REQUIRED TASK:
Rewrite the stretch of lines from the one containing "Open the Photos app in the taskbar" through the one containing "Click the participant search field", swapping "search field" for "search box" and leaving everything else as it is.

RECORD EXTRACTS:
┌────────
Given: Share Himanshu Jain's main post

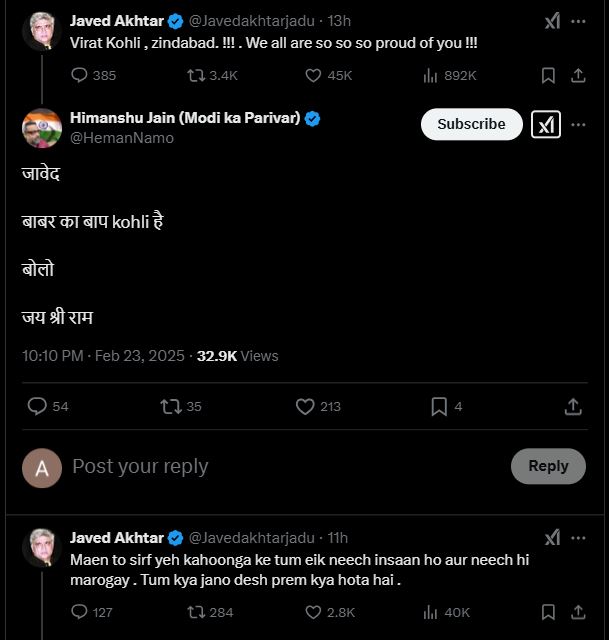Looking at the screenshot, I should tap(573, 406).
└────────
┌────────
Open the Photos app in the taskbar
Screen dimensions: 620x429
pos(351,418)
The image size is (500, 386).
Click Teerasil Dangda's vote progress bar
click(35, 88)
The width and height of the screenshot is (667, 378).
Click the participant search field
└────────
CORRECT OUTPUT:
Open the Photos app in the taskbar
Screen dimensions: 620x429
pos(351,418)
The image size is (500, 386).
Click Teerasil Dangda's vote progress bar
click(35, 88)
The width and height of the screenshot is (667, 378).
Click the participant search box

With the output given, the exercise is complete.